"Downton Abbey: una nueva era": la restauración conservadora
La aristocracia inglesa de "Downton Abbey" es una clase feliz, carente de prejuicios, hipocresías o ataduras morales.
Al lado de Downton Abbey (la serie y sus dos spin offs cinematográficos), The Crown es la revolución bolchevique. En la serie de la corona, que es muy buena y no sólo por esta razón, la casa real británica es vista como presa de un chaleco de fuerza, hecho de la imagen que debe proyectar. La aristocracia inglesa de Downton Abbey es, por el contrario, una clase feliz, carente de prejuicios, hipocresías o ataduras morales. Curiosamente, no son ellos sino su mayordomo en jefe el que luce lo que los estadounidenses llaman stiff upper lip, literalmente labio superior rígido y en nuestro idioma, gente estirada.
Los dos ejes narrativos de esta segunda secuela, que transcurre a fines de los años 20 y está tan superpoblada como la serie, son sosos como un meat loaf sin sal. En uno de ellos, la excéntrica matriarca de la familia Crawley (Maggie Smith, of course!) comunica a su parentela que un noble francés le ha legado tremenda mansión junto al mar, y que ha resuelto dejarla como herencia a una de sus nietas. Más allá de la sorpresa inicial de los hijos de la anciana (un grupo de actores que no pasó por la Royal Shakespeare Company) éstos no incurren en envidias, intrigas o movidas de piso. Qué va, si son más buenos que el pan de centeno. ¿Pero por qué heredó Lady Violet esa propiedad de una manzana entera, rodeada de espléndidos jardines? Porque 60 años atrás tuvo cierta aventurilla con el francés en cuestión. Estupor, pero ningún escándalo. Ya sabemos de la magnanimidad de los Crawley. Algunos de ellos, eso sí, deberán cruzar el Pas de Calais, para convencer a la hija del noble (una Natalie Baye más rígida que el mayordomo mala onda) de que debe declinar sus derechos. Lo hacen con la mayor amabilidad y cortesía, por supuesto.

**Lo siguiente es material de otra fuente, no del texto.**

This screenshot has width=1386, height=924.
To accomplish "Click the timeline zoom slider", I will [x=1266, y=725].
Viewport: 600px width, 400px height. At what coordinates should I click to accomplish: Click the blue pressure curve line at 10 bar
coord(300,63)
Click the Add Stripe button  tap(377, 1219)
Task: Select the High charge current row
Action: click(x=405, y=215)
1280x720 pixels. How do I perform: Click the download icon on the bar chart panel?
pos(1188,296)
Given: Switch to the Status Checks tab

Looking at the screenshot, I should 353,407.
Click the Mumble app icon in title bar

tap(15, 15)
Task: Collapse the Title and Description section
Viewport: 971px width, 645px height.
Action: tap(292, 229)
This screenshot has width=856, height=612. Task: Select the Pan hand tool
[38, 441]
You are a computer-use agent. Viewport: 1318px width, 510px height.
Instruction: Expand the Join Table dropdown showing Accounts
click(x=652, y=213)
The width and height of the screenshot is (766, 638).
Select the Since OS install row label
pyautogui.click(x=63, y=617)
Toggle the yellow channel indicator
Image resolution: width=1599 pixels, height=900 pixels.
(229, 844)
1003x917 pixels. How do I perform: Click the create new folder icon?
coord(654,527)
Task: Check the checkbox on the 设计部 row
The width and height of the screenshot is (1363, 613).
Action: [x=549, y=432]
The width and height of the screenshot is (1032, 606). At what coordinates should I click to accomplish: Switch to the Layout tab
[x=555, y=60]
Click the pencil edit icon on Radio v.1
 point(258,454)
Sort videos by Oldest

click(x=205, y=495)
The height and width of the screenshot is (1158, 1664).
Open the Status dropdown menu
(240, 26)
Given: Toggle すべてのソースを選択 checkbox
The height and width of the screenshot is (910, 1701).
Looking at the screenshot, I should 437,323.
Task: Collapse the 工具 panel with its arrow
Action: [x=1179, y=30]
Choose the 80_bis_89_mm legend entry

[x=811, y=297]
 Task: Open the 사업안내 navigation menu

Al mismo tiempo un director de cine (Hugh Dancy) ha solicitado el uso de la gigantesca propiedad del clan para un rodaje que empezará siendo mudo y terminará sonoro. El galán, parecidísimo a Clark Gable (el siempre excelente Dominic West) mira con simpatía a un mayordomo joven, y la rubia estrella, que parece no hablar por estar en el Olimpo, cuando abre la boca lo hace como una vendedora de papas del Covent Garden. Es lo más divertido (aunque carente de todo matiz) de una película de tono ligero (los copetudos son tan felices…) y una puesta en escena tan chata como el frente del Museo Británico. Como curiosidad debe señalarse la reaparición de la estadounidense Elizabeth McGovern, la recordada Deborah de Érase una vez en América, haciendo de inglesa cancerosa pero, como corresponde, sonriente.